* Prompt *
Continue the Usenet post arguing about atheism, religion and mass killing, picking up after its final sentence.

* Selected passage *
○ ○ ○ ○ ○ ○ ○

View Single Post
  #21  
Old December 11th 06, 03:14 PM posted to alt.astronomy
46erjoe
external usenet poster
 
Posts: 15
Default Einstein was an atheist... and so was Isaac Asimov

On Mon, 11 Dec 2006 01:03:54 +0100, "Starman"
wrotF:

Go back to school boy ! (not sunday bible school) REAL school and learn
something for god (he dosn't exist) sake

Man you are so ignorant that it hurts !

Religion is the main course regarding mass killing through history !



Jeez! Calm down. Switch to decaf and let's ponder this issue
like intelligent people. I am quite educated, BTW.
Your reaction leads me to believe that you think religions
which claim to preach morality, peace and hope, in fact bring
intolerance, violence and destruction. I say, that by far the biggest
examples of intolerance, violence and destruction in human history are
those wrought by militant atheism, underpinned by bogus (I'll get to
that shortly) science. Mao, Stalin, Hitler, Pol Pot come to mind.
Religions might not bring perfection, but Atheisms have 100 times
worse track record.
At an empirical level, these 4 regimes must represent a good
85% of the atheist regimes (weighted by number of citizens) in
recorded history (the atheist phase of the French Revolution may well
account for another 2-3% which was about as bloodthirsty). Atheist
regimes are actually quite rare, representing say 20% of the regimes
(weighted by citizens) in recorded history. The only theist regime I
can think of which practised/allowed mass murder of its citizens on a
comparable relative scale was in Rwanda (representing say 0.1% of
regimes). So at an empirical level, the association between atheist
regimes and mass murder is very strong - far worse than smoking and
cancer.

○ ○ ○ ○ ○ ○ ○

* Information *
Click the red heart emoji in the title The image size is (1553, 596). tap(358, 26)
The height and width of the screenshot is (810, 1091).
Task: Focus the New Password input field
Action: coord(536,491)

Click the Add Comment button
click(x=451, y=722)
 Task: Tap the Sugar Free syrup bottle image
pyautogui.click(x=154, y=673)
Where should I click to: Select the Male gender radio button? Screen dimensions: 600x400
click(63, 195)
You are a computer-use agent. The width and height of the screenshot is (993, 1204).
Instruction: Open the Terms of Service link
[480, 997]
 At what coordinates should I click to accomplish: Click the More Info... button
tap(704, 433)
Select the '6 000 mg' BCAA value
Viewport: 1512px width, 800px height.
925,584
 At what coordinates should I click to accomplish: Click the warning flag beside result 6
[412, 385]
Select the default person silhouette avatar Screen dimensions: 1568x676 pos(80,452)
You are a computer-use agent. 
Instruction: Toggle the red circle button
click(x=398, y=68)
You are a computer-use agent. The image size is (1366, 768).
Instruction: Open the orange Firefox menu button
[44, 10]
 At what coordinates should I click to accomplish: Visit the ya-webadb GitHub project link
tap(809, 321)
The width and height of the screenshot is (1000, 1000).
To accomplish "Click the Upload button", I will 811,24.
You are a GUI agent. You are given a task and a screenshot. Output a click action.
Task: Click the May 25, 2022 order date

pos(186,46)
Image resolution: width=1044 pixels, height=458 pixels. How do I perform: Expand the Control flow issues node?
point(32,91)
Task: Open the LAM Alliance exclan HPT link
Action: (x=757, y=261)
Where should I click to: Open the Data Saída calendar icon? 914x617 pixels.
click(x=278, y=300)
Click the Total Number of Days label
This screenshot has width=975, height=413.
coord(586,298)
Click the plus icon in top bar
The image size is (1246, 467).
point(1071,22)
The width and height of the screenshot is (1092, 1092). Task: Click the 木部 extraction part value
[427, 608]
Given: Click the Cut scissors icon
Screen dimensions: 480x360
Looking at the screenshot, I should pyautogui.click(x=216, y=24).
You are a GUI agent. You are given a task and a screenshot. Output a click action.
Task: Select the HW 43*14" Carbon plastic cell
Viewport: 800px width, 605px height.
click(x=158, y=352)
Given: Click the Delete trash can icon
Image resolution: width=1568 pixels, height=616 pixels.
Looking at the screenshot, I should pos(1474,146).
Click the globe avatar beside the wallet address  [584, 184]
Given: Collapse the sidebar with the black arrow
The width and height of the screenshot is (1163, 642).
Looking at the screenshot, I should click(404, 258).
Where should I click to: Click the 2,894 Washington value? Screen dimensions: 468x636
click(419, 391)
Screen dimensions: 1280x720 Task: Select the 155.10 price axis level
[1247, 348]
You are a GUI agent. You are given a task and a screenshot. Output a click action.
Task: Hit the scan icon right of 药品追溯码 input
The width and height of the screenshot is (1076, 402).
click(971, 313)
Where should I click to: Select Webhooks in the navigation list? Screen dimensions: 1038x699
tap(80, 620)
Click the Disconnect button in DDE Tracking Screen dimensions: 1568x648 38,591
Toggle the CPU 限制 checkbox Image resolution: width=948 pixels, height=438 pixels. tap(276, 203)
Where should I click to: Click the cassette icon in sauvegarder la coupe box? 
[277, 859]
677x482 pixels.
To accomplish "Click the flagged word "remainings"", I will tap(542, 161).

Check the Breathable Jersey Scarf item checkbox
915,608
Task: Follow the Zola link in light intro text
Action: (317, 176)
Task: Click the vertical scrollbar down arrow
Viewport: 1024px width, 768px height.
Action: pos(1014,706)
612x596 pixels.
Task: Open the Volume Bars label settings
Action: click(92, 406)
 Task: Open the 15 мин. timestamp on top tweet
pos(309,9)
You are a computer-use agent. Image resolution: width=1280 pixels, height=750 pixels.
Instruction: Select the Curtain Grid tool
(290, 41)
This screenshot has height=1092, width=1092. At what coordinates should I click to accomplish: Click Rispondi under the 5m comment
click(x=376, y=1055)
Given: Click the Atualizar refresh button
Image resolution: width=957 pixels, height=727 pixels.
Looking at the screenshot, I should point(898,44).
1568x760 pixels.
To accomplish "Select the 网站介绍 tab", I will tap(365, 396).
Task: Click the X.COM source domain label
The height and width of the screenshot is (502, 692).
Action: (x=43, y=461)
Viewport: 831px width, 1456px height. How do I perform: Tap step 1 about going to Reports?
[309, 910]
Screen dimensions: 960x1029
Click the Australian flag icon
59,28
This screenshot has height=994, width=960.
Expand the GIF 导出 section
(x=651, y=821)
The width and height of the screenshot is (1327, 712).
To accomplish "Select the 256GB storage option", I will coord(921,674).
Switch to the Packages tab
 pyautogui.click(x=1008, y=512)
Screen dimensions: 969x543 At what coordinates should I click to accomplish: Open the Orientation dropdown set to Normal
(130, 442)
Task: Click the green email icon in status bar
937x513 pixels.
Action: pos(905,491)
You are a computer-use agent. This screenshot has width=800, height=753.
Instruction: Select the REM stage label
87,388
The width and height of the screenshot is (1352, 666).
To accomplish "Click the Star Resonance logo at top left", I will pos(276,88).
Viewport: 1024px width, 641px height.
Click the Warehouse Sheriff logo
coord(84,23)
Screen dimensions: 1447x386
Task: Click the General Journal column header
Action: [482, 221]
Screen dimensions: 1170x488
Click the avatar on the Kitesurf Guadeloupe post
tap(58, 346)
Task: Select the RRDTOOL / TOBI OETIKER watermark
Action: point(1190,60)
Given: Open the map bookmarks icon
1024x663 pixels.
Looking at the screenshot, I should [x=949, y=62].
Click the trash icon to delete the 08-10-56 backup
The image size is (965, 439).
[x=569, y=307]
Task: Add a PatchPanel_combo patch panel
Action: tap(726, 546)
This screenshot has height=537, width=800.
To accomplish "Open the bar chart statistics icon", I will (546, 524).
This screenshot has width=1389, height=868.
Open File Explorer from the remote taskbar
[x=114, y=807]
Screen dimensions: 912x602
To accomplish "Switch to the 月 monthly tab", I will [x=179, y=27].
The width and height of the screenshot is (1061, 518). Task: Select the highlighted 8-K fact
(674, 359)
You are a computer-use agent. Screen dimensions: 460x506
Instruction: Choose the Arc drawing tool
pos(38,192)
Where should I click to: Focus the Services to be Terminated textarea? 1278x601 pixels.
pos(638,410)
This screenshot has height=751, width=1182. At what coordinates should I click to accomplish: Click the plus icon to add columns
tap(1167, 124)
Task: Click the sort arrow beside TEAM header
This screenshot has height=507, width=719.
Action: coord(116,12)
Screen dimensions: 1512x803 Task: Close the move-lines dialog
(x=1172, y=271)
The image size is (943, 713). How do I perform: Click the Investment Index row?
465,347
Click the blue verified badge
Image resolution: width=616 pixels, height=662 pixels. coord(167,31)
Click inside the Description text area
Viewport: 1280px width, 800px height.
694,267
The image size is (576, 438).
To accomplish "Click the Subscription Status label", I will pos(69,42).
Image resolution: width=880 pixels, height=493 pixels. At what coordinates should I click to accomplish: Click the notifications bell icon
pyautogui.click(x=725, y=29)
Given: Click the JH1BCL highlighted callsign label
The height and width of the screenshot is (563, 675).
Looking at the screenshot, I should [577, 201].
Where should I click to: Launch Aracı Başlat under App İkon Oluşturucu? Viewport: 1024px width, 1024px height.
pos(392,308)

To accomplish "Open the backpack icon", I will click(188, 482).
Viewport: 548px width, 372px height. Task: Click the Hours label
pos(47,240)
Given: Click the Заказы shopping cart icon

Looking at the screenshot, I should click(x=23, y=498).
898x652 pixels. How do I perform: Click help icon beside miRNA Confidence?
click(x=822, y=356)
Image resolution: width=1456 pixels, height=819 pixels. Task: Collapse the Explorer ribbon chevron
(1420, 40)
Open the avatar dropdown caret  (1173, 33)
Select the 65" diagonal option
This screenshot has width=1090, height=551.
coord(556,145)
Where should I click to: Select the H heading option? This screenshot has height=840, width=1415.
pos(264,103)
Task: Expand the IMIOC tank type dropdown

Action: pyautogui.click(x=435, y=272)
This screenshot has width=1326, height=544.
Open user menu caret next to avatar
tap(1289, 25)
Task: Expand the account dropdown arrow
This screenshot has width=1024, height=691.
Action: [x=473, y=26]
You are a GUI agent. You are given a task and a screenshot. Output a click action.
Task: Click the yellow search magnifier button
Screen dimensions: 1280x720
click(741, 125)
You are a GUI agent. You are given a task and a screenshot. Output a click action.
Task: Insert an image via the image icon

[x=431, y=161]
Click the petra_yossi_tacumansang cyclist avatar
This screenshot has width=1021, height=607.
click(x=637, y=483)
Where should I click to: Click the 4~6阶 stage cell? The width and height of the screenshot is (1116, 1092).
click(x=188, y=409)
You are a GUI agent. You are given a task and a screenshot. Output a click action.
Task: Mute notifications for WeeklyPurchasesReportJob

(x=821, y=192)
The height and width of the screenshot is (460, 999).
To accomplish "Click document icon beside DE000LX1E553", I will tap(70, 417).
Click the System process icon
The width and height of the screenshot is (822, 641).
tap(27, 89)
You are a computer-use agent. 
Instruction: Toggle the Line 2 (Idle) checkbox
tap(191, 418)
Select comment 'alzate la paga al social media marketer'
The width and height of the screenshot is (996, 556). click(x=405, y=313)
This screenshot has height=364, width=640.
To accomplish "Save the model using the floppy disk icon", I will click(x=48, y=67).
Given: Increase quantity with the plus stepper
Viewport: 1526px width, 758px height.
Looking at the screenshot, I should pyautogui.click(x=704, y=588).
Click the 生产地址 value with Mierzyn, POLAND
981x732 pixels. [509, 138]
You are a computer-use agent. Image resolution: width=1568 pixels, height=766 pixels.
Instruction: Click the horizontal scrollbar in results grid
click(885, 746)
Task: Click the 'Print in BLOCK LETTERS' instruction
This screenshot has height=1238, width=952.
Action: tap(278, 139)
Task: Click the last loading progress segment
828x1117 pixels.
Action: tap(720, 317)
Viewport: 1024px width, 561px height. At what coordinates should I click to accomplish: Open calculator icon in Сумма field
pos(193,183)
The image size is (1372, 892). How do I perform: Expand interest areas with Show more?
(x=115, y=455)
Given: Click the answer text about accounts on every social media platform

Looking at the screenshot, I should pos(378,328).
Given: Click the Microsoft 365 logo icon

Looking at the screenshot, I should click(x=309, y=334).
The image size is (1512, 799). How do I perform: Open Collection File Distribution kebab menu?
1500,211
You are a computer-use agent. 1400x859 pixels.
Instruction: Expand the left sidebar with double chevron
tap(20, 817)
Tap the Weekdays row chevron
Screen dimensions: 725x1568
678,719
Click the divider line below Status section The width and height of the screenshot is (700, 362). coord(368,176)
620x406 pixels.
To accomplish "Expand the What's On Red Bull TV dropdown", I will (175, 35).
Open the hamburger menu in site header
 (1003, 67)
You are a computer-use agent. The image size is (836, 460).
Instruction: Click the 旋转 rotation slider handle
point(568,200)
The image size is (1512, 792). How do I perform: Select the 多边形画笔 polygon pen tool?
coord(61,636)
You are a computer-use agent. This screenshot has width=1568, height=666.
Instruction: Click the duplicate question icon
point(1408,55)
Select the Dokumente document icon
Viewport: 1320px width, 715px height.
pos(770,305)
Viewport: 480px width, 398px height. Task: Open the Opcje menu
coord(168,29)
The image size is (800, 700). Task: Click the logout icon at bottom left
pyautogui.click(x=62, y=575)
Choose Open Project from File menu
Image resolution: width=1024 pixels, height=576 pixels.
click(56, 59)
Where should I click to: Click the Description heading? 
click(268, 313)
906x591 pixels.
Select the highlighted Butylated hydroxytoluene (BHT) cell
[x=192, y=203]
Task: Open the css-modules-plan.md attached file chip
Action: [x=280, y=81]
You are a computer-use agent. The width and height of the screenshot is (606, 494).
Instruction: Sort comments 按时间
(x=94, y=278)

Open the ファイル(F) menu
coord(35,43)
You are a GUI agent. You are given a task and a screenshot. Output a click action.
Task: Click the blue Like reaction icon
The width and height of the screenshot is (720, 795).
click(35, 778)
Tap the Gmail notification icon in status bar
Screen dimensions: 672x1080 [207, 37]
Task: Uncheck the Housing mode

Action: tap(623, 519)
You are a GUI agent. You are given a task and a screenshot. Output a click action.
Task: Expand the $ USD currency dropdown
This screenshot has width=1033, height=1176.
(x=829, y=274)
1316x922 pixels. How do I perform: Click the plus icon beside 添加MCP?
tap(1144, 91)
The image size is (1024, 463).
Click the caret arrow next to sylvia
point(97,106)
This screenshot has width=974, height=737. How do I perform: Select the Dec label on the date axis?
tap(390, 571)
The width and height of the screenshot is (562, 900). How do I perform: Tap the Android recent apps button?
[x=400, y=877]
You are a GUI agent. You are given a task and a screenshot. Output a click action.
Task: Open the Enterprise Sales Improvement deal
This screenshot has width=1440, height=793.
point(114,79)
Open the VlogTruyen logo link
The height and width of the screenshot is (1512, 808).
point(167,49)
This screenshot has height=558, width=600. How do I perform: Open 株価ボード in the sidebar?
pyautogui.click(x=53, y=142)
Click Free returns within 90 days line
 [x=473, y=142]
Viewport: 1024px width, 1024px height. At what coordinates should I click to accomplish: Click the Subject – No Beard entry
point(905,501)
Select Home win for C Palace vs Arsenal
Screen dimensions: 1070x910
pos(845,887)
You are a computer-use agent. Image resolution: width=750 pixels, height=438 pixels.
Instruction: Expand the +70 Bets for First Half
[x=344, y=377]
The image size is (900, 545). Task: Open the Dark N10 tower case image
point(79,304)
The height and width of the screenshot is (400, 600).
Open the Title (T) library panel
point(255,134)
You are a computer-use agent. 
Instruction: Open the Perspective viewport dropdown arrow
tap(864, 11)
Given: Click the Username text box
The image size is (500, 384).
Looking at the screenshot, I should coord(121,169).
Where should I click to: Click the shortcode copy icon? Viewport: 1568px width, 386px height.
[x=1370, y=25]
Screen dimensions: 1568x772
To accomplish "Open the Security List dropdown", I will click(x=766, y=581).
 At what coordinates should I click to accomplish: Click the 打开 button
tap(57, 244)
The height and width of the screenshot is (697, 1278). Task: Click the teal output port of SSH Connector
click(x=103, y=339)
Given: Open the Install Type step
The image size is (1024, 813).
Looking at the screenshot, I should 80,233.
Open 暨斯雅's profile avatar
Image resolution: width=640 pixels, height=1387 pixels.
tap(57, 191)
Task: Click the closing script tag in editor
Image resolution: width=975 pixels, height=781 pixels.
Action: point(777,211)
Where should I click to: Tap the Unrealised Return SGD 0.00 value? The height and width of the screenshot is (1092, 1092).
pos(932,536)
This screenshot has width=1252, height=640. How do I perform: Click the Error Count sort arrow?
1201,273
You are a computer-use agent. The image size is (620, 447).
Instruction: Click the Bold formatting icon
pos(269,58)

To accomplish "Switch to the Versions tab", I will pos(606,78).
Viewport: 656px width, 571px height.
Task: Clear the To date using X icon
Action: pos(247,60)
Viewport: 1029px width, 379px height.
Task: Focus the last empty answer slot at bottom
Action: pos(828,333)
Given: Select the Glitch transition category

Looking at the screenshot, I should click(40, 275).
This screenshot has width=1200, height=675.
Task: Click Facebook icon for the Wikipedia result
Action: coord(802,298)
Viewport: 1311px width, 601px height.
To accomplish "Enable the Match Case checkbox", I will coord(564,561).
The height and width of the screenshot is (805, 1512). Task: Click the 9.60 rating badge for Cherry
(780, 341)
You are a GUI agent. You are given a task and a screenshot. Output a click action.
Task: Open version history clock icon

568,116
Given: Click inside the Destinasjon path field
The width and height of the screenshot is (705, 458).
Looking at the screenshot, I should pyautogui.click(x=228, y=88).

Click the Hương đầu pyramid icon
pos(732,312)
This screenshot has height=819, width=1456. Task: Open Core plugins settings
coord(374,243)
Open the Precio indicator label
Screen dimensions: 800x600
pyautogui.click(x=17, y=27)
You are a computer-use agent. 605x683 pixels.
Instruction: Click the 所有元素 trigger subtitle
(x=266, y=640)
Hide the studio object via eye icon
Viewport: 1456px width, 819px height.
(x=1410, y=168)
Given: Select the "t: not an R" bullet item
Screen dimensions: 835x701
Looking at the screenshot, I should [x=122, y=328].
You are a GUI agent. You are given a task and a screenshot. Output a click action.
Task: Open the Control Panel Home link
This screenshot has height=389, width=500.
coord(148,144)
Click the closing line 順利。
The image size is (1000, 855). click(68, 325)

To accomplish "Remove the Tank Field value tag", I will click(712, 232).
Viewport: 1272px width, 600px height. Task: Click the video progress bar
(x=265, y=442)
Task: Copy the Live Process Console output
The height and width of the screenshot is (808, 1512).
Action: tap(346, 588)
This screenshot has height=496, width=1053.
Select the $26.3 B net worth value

○ ○ ○ ○ ○ ○ ○

* Response for this exercise *
What is the mechanism? Mao, Stalin and Pol Pot all claimed to
be Marxists and Marxism "the science of history" was the essential
underpinning ideology that allowed them to perpetrate their massive
crimes. The essence of Marxism is dialectical materialism and a denial
of the existence of God - indeed Marxism was specifically developed as
an anti-Christian philosophy. Hitler's Nazi-ism was admittedly far
more confused than Marxism, a sort of anti-Marxism which was based on
the popularised Darwinism of Haekel (the Dawkins of his day) and
picked up the widely-held German view that "survival of the fittest"
was a scientific and moral principle (and that, of course, the Germans
were the fittest!).
But more fundamentally, if you don't believe in God it is very
hard to believe in a morality that will constrain you when you have an
enormous amount of power. Christian leaders, however powerful, know
that they are "under God" and that they do not have ultimate power,
but are themselves under judgement. Atheists, manifestly, do not. An
absence of constraints on the abuse of power leads, understandably, to
an abuse of power.
Incidentally, these 'darwinian' views were very common in German
intellectual an military circles in the early 1900s, and very widely
held by the German General Staff. It was this that shocked Vernon
Kellogg, a Stanford professor who was posted to the headquarters of
the German general staff during the period of American neutrality in
World War I and was shocked to find German military leaders, sometimes
with the Kaiser present, supporting the war with an "evolutionary
rationale." They did so with "a particularly crude form of natural
selection, defined as inexorable, bloody battle." His subsequent book
"Headquarters Nights" helped bring the US into the war.
I obviously don't suggest that all atheists are immoral - many
smokers do not die of cancer. But atheism and power is an
exceptionally dangerous mixture.
I wonder if you consider humans to be animals - most atheists do.
And that view does lead to the rivers of blood of the 20th C - not in
all cases, but in enough to cause massive concern, and over 100M
deaths.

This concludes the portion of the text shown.